LOS ANGELES – A federal judge in the U.S. District Court for the Central District of California recently granted summary judgment in favor of defendants in a lawsuit alleging patent infringement concerning vaping products, popularly known as e-cigarettes.
In his lawsuit, Henry Chung, owner of the ‘812 patent for vaping products, alleged that the defendants, Vaporous Technologies LLC and Christian Rado, whose products include the J-Pen Blender 2-in-1 Kit, Pal Tank, and 11 mm Blender 2-in-1 kit infringe on his ‘812 patent.
In his June 4 ruling, U.S. District Judge Ronald S.W. Lew granted Vaporous Technologies and Rado’s motion for partial summary judgment as to non-infringement of the ‘812 patent.
In his ruling, Lew said, “The court ... grants defendants’ motion.

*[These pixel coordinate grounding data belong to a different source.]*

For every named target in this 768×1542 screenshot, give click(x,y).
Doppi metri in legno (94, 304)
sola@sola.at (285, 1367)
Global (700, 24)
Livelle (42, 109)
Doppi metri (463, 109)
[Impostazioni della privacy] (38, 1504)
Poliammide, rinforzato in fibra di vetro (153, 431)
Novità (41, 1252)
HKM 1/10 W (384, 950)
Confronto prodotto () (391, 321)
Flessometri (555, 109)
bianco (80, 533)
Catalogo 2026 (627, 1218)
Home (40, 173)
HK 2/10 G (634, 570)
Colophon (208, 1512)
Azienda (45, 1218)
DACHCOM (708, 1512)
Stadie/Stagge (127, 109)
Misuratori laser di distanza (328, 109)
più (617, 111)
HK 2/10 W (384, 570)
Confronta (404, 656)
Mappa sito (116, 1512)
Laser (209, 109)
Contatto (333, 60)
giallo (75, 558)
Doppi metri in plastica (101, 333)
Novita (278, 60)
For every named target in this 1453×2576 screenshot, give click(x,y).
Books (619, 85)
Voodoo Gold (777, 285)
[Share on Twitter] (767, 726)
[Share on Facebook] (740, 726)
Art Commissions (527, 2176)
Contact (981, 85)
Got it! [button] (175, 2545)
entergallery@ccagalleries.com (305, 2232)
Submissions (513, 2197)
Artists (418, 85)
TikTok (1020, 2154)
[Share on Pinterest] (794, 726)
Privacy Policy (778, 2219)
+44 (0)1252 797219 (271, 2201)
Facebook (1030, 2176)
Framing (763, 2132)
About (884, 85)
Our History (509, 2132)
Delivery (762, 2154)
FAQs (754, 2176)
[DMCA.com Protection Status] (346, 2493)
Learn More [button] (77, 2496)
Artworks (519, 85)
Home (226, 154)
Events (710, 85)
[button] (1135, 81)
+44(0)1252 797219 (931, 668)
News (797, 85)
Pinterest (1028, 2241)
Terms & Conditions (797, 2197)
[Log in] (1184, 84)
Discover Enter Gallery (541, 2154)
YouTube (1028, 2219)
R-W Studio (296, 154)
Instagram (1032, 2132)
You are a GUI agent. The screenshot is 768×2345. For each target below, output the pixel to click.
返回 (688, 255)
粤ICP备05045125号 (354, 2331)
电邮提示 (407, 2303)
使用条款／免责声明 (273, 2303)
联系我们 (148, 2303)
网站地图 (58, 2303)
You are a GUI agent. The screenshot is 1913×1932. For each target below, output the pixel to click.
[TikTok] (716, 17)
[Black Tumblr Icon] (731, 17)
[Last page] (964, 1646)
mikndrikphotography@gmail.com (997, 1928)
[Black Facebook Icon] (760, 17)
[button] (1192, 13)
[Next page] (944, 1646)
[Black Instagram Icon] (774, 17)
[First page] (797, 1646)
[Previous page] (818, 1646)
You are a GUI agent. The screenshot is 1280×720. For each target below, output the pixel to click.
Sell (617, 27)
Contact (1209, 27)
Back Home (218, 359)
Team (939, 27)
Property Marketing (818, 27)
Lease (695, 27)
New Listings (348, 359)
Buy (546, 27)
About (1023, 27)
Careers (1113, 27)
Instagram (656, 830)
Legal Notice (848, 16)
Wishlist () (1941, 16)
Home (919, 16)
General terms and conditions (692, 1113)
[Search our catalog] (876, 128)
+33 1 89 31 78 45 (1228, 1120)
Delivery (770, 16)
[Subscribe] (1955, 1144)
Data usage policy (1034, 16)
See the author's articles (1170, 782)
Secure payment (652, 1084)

Having reviewed all papers submitted pertaining to these motions, the court now finds and rules as follows ... If no reasonable jury could find equivalence, then the court must grant summary judgment of no infringement under the doctrine of equivalents.” He said that based on the lack of evidence and plaintiff’s reliance on argument only, no reasonable jury could find equivalence between the ‘812 patent and the functions of the accused products.
“Plaintiff offers no expert testimony, nor does he provide any evidence to show that the accused products have a component that serves the necessary wet scrubbing function," Lew said. "He simply provides a picture of one of the accused products broken down into its components.”
In addition, the judge said, “Plaintiff’s only argument is that vapor must pass through liquid after it flows through the tube and passes the ball when the ball is in the open position.” Lew said this argument is hard to follow and does not provide evidence that once the cigarette oil is heated in the atomizer, the vapor then passes through some unidentified liquid to cool and clean the vapor.
There seemed to be a lack of evidence in connecting the two products, he said. “As shown in the pictures both parties provided, the vapor passes through a tube to the mouthpiece. The tube through which the vapor passes does not contain liquid, and plaintiff does not point to a single container holding liquid through which the vapor must pass,” the judge said. “Plaintiff does not make such an argument in the section of his opposition addressing the doctrine of equivalents. Rather, in that section, plaintiff simply states that the accused products provide substantially the same function.”
According to Lew, the plaintiff failed to prove his allegations. The judge said that the court is not asking plaintiff to provide significant evidence, or even an expert report, to show the accused products perform the wet scrubbing function, but plaintiff must do more than provide two photographs showing parts of one of the accused products
“Plaintiff has failed to do so,” the judge said, “and therefore, no genuine issue of material fact can exist under the doctrine of equivalents. Because plaintiff has failed to provide any evidence sufficient to raise a genuine issue of material fact as to infringement, either literal or under the doctrine of equivalents, of the ‘812 patent, the court grants defendants’ motion as to non-infringement of the ‘812 patent.”
Lew concluded his discussion of the case and his ruling by saying, “Based on the foregoing, the court denies plaintiff’s motion and grants defendants’ motion. Because the court has granted summary judgment in favor of defendants as to non-infringement of the ‘812 patent, the only claim that remains is defendants’ invalidity counterclaim. Defendants may either continue to pursue this counterclaim or voluntarily dismiss it and move forward with a motion for attorneys’ fees.”